Thankfully, we’re blessed to know other families at church, and when we get together, they talk about how their Sunday mornings (or Saturday evenings, school nights, or evenings after the kids go to bed) really go. Nobody I’ve met has a “perfect” family life. I’ll confess that I don’t always like doing it, but listening to those stories and telling someone else how things really are on the inside is an essential ingredient to integrity. That’s how the light gets in—and light is where healing starts. Whether it’s frightfully loud or deadly quiet, we’re all enduring sin and conflict in our own ways. We’re all relying on the Lord’s grace and mercy to abound, and doing that is so much easier when you’re not waiting alone.

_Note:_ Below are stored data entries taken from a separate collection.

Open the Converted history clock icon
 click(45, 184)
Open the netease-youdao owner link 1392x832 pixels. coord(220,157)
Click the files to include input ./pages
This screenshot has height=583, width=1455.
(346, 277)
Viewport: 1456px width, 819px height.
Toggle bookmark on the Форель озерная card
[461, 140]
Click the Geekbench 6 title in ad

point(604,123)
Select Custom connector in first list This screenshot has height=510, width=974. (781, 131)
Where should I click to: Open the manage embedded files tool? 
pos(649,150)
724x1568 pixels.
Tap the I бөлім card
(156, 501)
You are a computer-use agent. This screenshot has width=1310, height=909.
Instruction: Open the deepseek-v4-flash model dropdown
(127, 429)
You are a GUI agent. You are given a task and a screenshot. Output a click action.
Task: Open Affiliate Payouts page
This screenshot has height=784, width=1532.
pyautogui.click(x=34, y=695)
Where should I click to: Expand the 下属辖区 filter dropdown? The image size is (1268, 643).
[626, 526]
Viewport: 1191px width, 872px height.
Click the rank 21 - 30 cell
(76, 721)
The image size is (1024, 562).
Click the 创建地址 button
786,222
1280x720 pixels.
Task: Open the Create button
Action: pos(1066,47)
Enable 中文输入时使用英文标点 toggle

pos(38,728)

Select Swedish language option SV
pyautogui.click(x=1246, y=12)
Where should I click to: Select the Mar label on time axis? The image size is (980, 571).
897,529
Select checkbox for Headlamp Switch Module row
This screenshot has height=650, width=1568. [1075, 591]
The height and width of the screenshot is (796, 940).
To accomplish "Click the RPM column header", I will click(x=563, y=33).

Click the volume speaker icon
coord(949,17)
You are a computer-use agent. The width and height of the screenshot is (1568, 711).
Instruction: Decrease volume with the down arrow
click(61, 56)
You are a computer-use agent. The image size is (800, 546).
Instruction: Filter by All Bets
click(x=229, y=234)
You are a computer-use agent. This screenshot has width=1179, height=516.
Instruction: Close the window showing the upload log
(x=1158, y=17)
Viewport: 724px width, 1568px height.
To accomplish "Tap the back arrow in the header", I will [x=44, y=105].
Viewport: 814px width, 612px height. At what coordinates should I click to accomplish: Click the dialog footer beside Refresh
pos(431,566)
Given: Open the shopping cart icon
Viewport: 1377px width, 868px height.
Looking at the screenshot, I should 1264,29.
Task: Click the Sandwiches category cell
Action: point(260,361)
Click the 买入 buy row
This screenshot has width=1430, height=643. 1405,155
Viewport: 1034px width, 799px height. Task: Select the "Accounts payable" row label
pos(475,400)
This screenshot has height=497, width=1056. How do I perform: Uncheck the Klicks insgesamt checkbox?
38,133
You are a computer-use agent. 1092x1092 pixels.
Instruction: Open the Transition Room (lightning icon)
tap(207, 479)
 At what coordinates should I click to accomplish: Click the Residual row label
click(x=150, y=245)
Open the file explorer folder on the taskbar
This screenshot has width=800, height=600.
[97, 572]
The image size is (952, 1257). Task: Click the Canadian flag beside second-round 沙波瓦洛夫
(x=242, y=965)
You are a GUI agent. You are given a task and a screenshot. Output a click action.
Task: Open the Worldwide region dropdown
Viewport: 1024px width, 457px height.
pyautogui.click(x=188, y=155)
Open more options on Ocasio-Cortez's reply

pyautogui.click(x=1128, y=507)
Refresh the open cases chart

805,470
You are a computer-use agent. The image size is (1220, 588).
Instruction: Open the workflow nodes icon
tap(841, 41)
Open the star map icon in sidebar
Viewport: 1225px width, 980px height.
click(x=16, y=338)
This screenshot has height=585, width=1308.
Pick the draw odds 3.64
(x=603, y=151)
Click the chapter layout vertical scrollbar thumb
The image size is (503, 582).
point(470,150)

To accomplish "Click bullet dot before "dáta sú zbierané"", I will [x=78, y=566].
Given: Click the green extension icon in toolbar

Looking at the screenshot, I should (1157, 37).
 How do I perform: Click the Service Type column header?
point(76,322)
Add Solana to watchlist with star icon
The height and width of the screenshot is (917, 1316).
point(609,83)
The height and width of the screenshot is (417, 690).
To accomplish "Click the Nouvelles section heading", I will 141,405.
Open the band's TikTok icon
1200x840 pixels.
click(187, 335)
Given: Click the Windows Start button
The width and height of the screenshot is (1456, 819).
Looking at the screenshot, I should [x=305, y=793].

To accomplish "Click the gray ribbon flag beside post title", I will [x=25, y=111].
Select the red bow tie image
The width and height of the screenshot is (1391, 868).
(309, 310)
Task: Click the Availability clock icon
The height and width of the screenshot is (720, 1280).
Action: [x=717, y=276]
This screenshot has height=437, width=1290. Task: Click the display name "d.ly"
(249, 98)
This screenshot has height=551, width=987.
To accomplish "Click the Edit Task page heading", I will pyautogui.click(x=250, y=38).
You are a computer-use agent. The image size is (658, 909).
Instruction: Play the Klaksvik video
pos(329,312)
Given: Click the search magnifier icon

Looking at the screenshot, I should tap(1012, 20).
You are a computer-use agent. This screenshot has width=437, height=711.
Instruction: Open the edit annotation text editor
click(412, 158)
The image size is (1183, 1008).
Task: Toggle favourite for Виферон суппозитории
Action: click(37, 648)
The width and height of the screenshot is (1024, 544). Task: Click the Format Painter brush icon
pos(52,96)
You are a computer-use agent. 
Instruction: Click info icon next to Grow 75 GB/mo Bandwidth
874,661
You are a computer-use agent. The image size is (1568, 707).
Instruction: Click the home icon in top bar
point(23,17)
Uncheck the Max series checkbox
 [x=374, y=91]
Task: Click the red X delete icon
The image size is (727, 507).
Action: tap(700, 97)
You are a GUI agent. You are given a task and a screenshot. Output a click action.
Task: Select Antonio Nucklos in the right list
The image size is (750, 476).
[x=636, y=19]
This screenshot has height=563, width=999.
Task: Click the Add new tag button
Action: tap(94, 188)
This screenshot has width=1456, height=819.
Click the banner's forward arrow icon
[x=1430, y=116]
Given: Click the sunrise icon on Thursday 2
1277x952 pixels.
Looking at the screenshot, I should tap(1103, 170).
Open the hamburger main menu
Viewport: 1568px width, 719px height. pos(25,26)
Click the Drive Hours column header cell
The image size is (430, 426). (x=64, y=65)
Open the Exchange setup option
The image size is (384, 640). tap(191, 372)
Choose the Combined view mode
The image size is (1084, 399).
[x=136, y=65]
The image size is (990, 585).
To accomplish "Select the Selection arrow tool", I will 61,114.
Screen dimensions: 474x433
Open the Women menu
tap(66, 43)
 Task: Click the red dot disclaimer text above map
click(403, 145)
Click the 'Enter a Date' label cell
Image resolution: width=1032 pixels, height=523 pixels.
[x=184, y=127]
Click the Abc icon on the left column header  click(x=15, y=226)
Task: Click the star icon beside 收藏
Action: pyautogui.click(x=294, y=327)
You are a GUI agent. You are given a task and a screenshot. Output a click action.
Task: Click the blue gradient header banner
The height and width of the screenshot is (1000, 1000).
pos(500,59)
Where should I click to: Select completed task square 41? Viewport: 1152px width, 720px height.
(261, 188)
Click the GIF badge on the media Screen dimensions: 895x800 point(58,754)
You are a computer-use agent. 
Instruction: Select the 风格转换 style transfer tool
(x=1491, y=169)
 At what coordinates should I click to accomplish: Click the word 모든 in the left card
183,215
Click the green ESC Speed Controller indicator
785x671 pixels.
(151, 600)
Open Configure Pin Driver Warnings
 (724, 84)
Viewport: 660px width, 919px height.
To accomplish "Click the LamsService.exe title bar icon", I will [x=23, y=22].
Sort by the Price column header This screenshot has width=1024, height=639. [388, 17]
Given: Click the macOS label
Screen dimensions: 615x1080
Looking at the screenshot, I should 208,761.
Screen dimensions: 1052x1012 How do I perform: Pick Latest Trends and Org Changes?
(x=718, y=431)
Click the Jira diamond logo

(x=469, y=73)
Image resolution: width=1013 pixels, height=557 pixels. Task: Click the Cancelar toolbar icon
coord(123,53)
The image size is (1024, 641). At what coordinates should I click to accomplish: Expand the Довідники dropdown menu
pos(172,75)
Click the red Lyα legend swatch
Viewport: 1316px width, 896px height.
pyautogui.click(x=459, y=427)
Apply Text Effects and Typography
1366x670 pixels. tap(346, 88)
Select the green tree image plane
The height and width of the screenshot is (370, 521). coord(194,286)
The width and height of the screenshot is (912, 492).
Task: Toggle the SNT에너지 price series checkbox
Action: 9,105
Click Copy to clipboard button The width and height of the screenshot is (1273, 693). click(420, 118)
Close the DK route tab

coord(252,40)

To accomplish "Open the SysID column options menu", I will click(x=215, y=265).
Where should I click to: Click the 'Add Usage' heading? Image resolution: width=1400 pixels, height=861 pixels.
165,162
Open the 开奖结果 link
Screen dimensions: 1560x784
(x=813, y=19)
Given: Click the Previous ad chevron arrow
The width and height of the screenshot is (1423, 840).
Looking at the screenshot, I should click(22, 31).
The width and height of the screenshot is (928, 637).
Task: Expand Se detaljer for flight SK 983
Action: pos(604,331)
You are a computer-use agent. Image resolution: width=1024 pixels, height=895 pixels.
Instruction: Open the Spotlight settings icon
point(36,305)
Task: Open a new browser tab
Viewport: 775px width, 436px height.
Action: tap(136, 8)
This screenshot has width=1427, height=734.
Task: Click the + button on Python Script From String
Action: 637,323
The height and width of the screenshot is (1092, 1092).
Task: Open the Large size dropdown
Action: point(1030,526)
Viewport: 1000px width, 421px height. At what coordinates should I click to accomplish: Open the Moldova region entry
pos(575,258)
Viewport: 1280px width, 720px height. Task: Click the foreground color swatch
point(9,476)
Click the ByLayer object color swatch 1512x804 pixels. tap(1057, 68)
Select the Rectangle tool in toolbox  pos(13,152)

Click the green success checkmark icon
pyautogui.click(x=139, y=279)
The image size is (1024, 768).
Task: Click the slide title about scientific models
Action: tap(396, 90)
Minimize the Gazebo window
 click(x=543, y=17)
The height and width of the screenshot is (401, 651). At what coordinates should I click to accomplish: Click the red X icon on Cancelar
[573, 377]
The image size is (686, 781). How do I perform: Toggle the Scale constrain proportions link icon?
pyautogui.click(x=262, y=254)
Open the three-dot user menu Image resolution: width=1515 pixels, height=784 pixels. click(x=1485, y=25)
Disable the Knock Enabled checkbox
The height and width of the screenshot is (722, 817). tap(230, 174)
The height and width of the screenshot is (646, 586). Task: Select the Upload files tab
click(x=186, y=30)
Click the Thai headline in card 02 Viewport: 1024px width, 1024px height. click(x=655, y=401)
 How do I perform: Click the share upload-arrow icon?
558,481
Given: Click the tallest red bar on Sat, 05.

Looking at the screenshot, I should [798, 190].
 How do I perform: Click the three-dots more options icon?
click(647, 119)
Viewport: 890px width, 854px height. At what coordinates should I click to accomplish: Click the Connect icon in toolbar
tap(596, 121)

I can report that, to date, confessing that I lost my temper with my kids has not healed me of my anger. I’m still more like that rotting log than I care to admit. On the contrary, sometimes it feels as if all the light does is show just how extensive the decay actually is. I have noticed, though— especially on the evenings when our small group gets together—that being around others who know our family and hear us out in our hurts and frustrations can completely turn a wretched Sunday around.
A true brother or sister doesn’t measure you by who you are on the outside or even on how authentically you reveal who you are on the inside. They don’t measure you at all because they know your integrity comes from the same place theirs does: from God’s mercy poured out through His Son. And each time I’ve received mercy from members of my small group, the weight of failure doesn’t feel so heavy in my heart. On those nights, I go home with far more peace than I showed up with.